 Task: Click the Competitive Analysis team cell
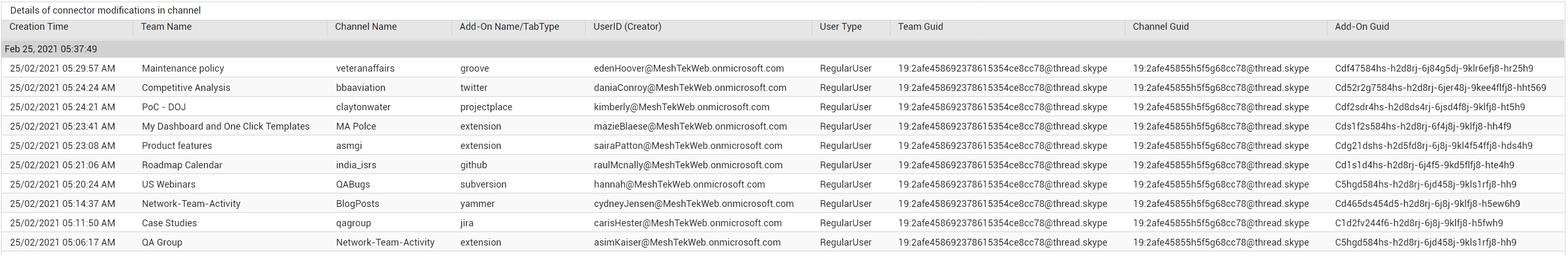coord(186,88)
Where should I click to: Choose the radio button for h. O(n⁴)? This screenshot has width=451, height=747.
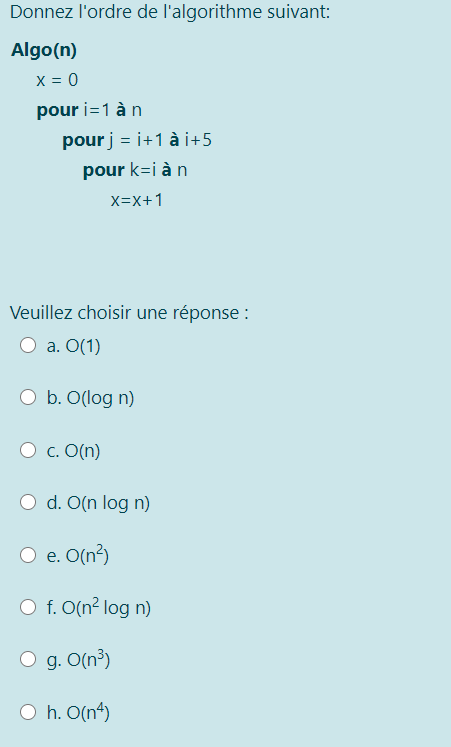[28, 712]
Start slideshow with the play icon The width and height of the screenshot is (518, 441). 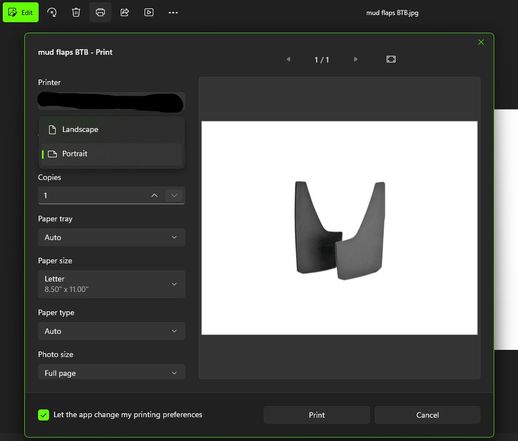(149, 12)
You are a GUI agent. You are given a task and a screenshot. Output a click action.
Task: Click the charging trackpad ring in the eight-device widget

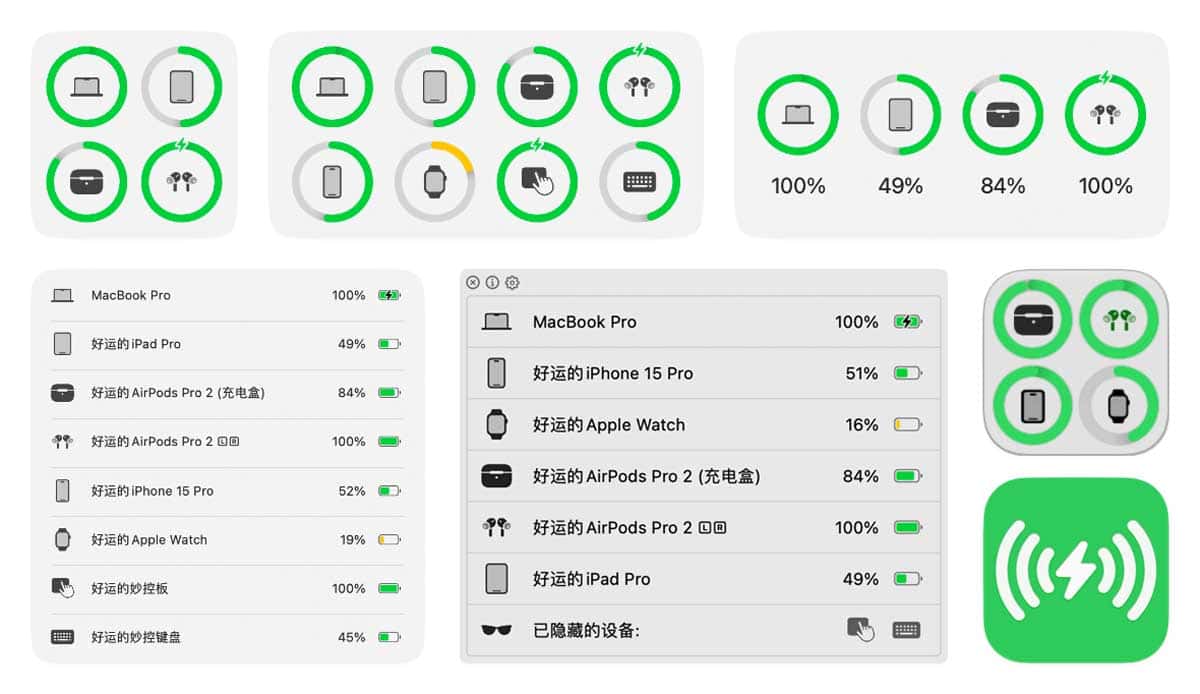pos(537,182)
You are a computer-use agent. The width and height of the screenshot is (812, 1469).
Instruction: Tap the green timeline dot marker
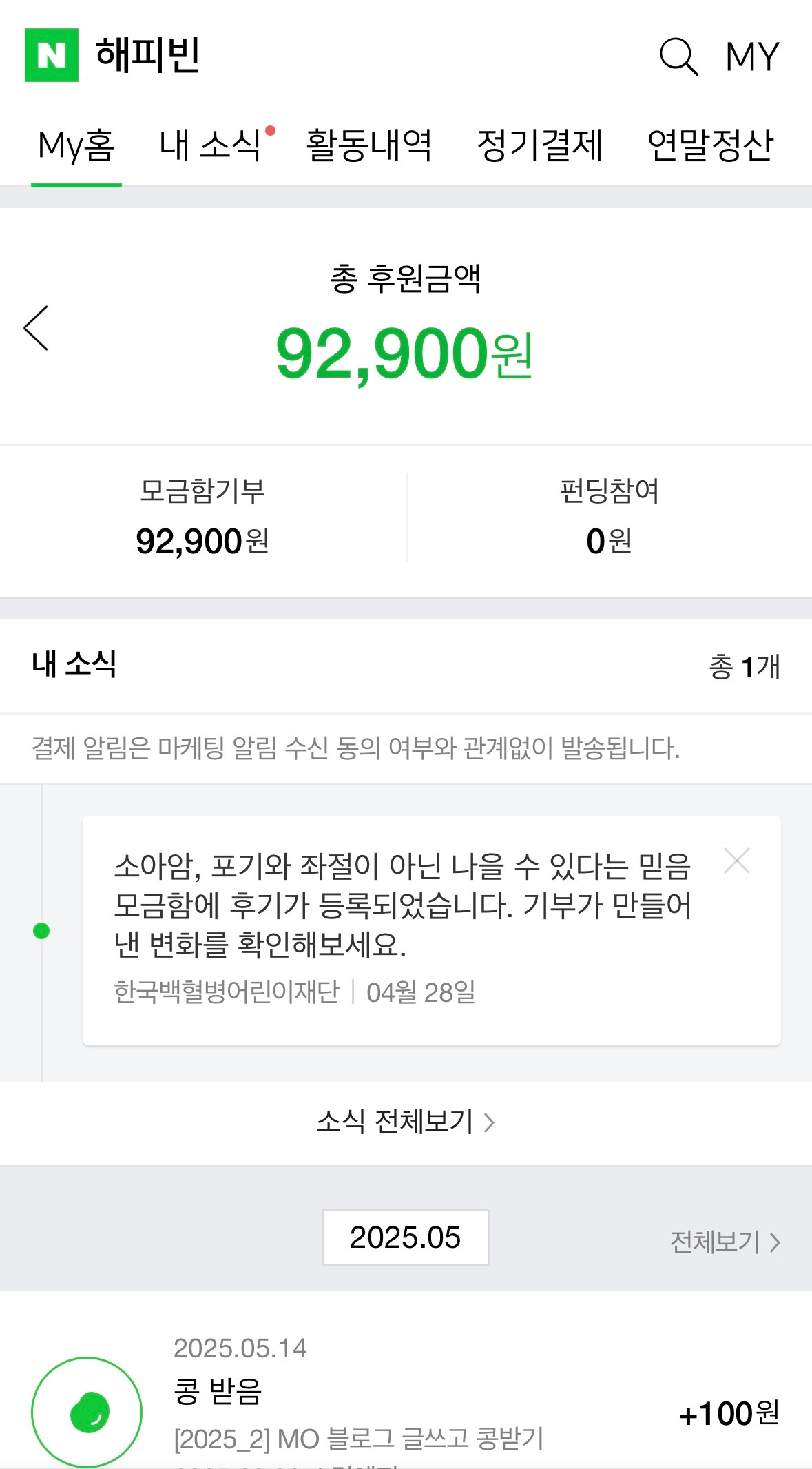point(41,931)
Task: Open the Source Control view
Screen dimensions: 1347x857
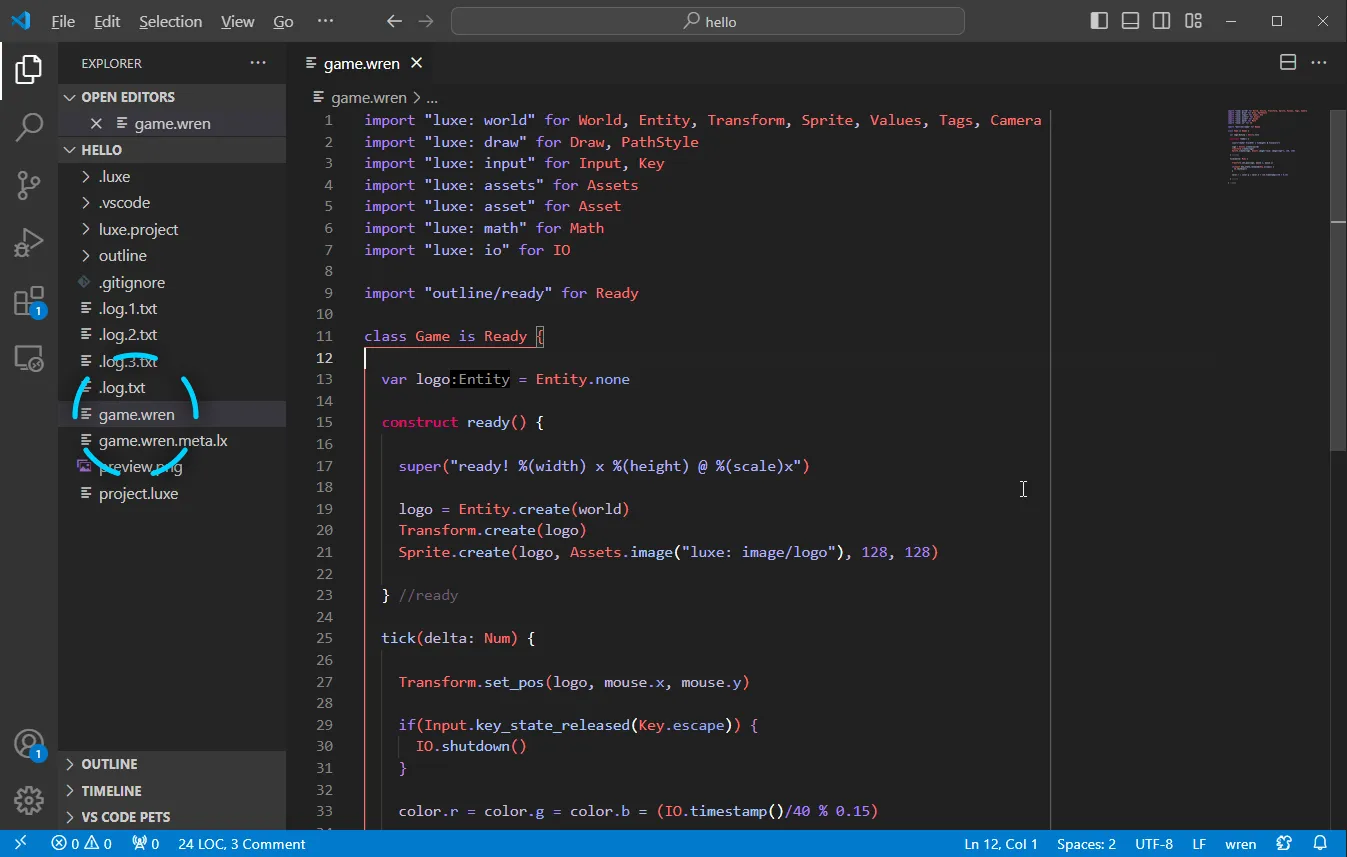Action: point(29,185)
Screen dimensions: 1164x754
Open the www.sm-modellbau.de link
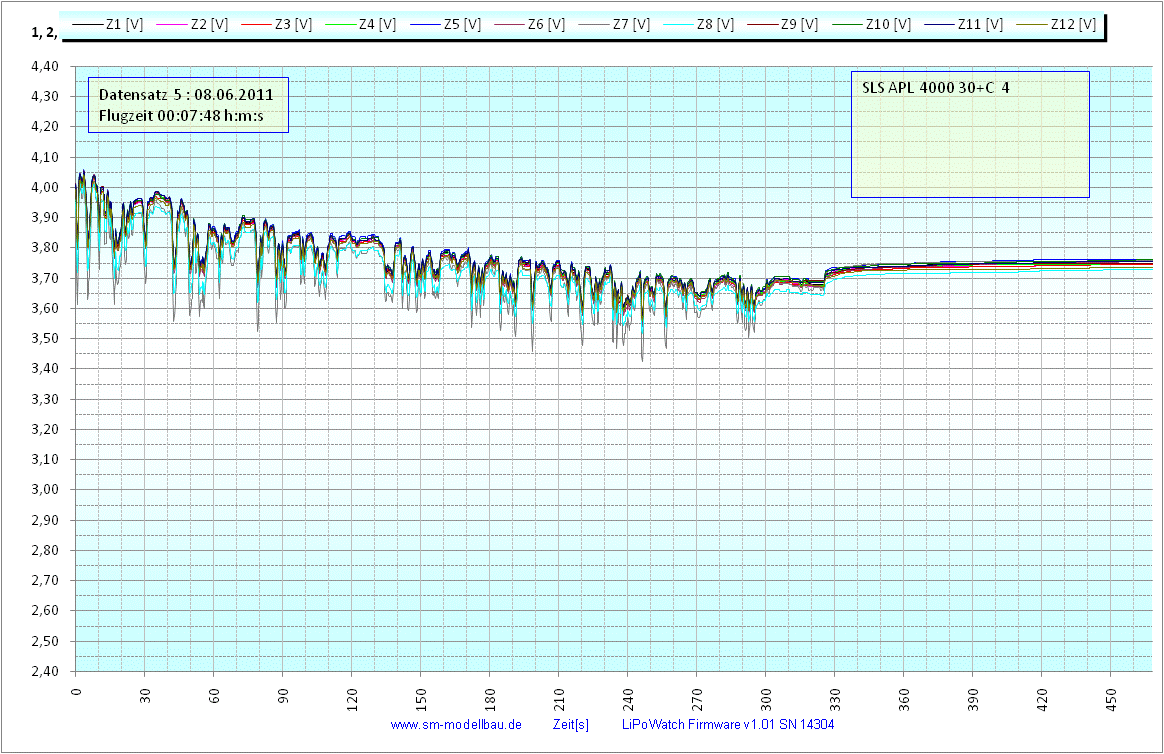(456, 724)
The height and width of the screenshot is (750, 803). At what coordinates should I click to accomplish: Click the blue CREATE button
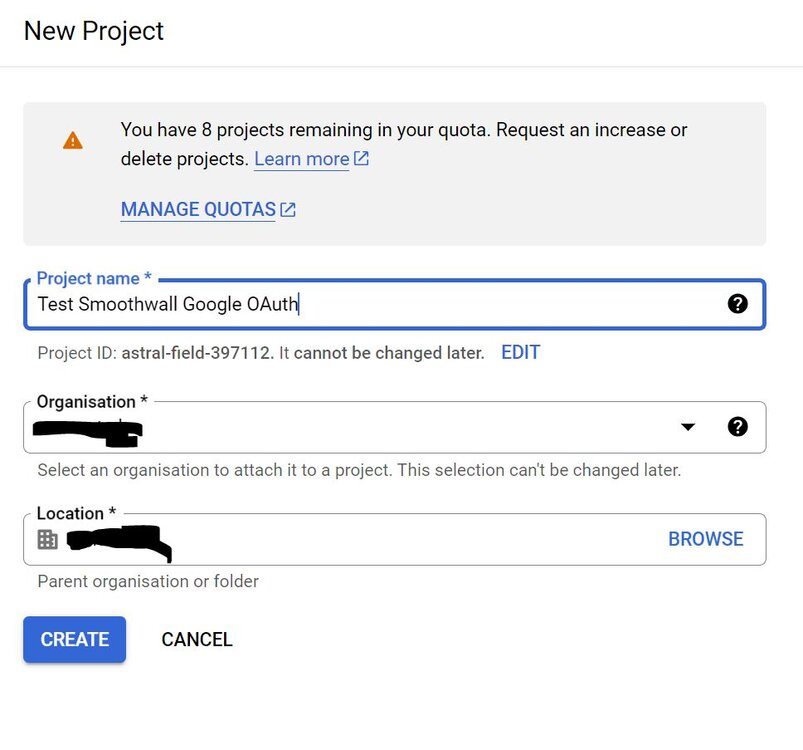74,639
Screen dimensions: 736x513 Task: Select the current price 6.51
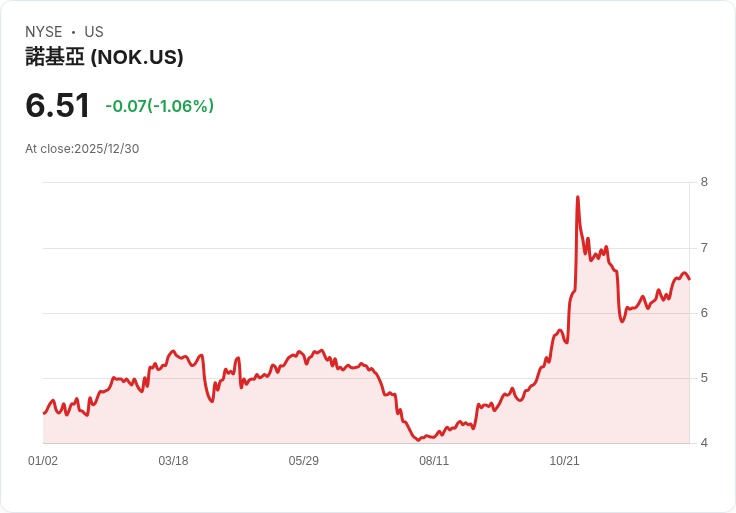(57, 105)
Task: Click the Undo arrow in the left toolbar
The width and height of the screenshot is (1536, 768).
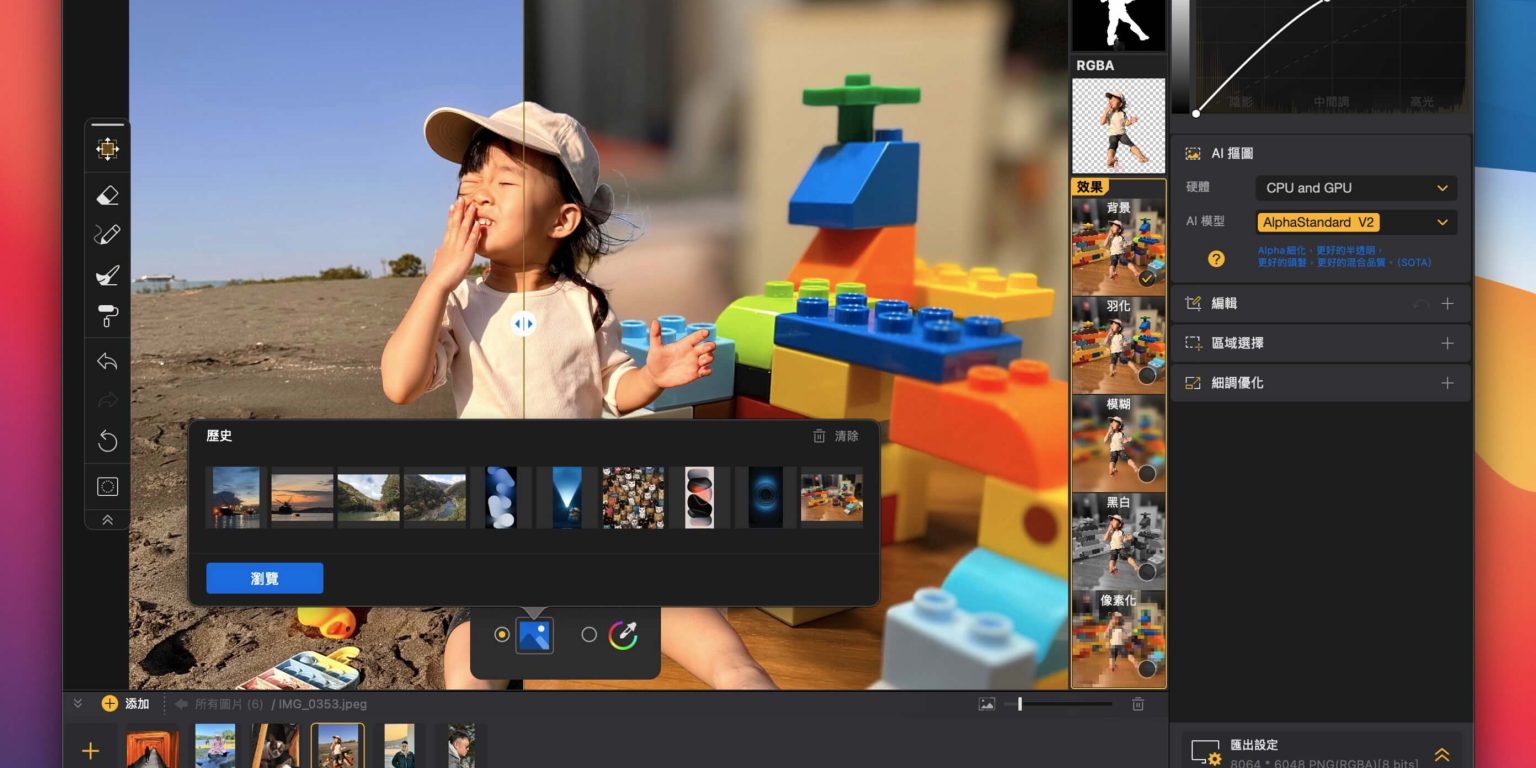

^^^^^^^^

Your reply should contain only the number of lines in the entries above with the word "agent".

Output below - 2